AIM OF THE TASK ▸
In full and without alteration, give the listing again.

——————————

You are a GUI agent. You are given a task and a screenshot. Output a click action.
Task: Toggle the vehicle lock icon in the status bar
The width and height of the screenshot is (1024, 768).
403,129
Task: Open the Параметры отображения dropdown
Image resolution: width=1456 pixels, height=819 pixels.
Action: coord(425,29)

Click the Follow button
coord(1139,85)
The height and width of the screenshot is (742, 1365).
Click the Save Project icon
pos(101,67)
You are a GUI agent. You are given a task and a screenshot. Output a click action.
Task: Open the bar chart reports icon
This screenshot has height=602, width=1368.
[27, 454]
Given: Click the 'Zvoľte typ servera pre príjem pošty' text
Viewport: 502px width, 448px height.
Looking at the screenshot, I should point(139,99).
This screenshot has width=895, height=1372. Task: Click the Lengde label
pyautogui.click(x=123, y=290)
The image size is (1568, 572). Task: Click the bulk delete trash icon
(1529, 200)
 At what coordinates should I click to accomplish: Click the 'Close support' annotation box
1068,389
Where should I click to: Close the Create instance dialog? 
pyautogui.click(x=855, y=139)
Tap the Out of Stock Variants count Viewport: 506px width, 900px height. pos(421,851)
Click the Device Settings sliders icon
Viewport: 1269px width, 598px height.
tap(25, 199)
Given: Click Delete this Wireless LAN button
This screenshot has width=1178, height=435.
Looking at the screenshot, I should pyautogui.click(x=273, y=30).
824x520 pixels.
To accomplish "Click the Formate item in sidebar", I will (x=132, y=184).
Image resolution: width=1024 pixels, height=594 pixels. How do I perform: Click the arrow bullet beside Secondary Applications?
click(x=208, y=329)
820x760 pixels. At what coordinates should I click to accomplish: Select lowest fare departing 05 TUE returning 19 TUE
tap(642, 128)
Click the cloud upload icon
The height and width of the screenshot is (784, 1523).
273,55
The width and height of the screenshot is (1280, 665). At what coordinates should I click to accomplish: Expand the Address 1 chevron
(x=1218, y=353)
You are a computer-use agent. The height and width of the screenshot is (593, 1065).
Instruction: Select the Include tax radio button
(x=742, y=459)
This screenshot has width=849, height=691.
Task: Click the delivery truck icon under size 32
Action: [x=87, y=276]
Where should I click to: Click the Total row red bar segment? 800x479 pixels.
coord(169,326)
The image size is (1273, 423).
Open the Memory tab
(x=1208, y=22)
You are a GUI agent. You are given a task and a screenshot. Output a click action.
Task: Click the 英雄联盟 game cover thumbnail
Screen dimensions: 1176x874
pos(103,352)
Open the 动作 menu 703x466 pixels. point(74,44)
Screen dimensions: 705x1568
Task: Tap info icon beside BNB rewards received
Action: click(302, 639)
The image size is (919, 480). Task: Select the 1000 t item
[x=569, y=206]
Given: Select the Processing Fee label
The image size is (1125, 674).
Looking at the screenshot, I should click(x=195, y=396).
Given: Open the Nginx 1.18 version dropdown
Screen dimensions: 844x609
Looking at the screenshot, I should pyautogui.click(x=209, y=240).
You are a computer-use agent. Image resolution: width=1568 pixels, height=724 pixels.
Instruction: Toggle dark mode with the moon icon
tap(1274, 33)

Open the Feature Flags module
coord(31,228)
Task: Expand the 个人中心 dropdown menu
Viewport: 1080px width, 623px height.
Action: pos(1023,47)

——————————

SOLUTION FOR THIS PROBLEM ▸
You are a GUI agent. You are given a task and a screenshot. Output a click action.
Task: Toggle the vehicle lock icon in the status bar
The width and height of the screenshot is (1024, 768).
403,129
Task: Open the Параметры отображения dropdown
Image resolution: width=1456 pixels, height=819 pixels.
Action: coord(425,29)

Click the Follow button
coord(1139,85)
The height and width of the screenshot is (742, 1365).
Click the Save Project icon
pos(101,67)
You are a GUI agent. You are given a task and a screenshot. Output a click action.
Task: Open the bar chart reports icon
This screenshot has height=602, width=1368.
[27, 454]
Given: Click the 'Zvoľte typ servera pre príjem pošty' text
Viewport: 502px width, 448px height.
Looking at the screenshot, I should point(139,99).
This screenshot has width=895, height=1372. Task: Click the Lengde label
pyautogui.click(x=123, y=290)
The image size is (1568, 572). Task: Click the bulk delete trash icon
(1529, 200)
 At what coordinates should I click to accomplish: Click the 'Close support' annotation box
1068,389
Where should I click to: Close the Create instance dialog? 
pyautogui.click(x=855, y=139)
Tap the Out of Stock Variants count Viewport: 506px width, 900px height. pos(421,851)
Click the Device Settings sliders icon
Viewport: 1269px width, 598px height.
tap(25, 199)
Given: Click Delete this Wireless LAN button
This screenshot has width=1178, height=435.
Looking at the screenshot, I should pyautogui.click(x=273, y=30).
824x520 pixels.
To accomplish "Click the Formate item in sidebar", I will (x=132, y=184).
Image resolution: width=1024 pixels, height=594 pixels. How do I perform: Click the arrow bullet beside Secondary Applications?
click(x=208, y=329)
820x760 pixels. At what coordinates should I click to accomplish: Select lowest fare departing 05 TUE returning 19 TUE
tap(642, 128)
Click the cloud upload icon
The height and width of the screenshot is (784, 1523).
273,55
The width and height of the screenshot is (1280, 665). At what coordinates should I click to accomplish: Expand the Address 1 chevron
(x=1218, y=353)
You are a computer-use agent. The height and width of the screenshot is (593, 1065).
Instruction: Select the Include tax radio button
(x=742, y=459)
This screenshot has width=849, height=691.
Task: Click the delivery truck icon under size 32
Action: [x=87, y=276]
Where should I click to: Click the Total row red bar segment? 800x479 pixels.
coord(169,326)
The image size is (1273, 423).
Open the Memory tab
(x=1208, y=22)
You are a GUI agent. You are given a task and a screenshot. Output a click action.
Task: Click the 英雄联盟 game cover thumbnail
Screen dimensions: 1176x874
pos(103,352)
Open the 动作 menu 703x466 pixels. point(74,44)
Screen dimensions: 705x1568
Task: Tap info icon beside BNB rewards received
Action: click(302, 639)
The image size is (919, 480). Task: Select the 1000 t item
[x=569, y=206]
Given: Select the Processing Fee label
The image size is (1125, 674).
Looking at the screenshot, I should click(x=195, y=396).
Given: Open the Nginx 1.18 version dropdown
Screen dimensions: 844x609
Looking at the screenshot, I should pyautogui.click(x=209, y=240).
You are a computer-use agent. Image resolution: width=1568 pixels, height=724 pixels.
Instruction: Toggle dark mode with the moon icon
tap(1274, 33)

Open the Feature Flags module
coord(31,228)
Task: Expand the 个人中心 dropdown menu
Viewport: 1080px width, 623px height.
Action: pos(1023,47)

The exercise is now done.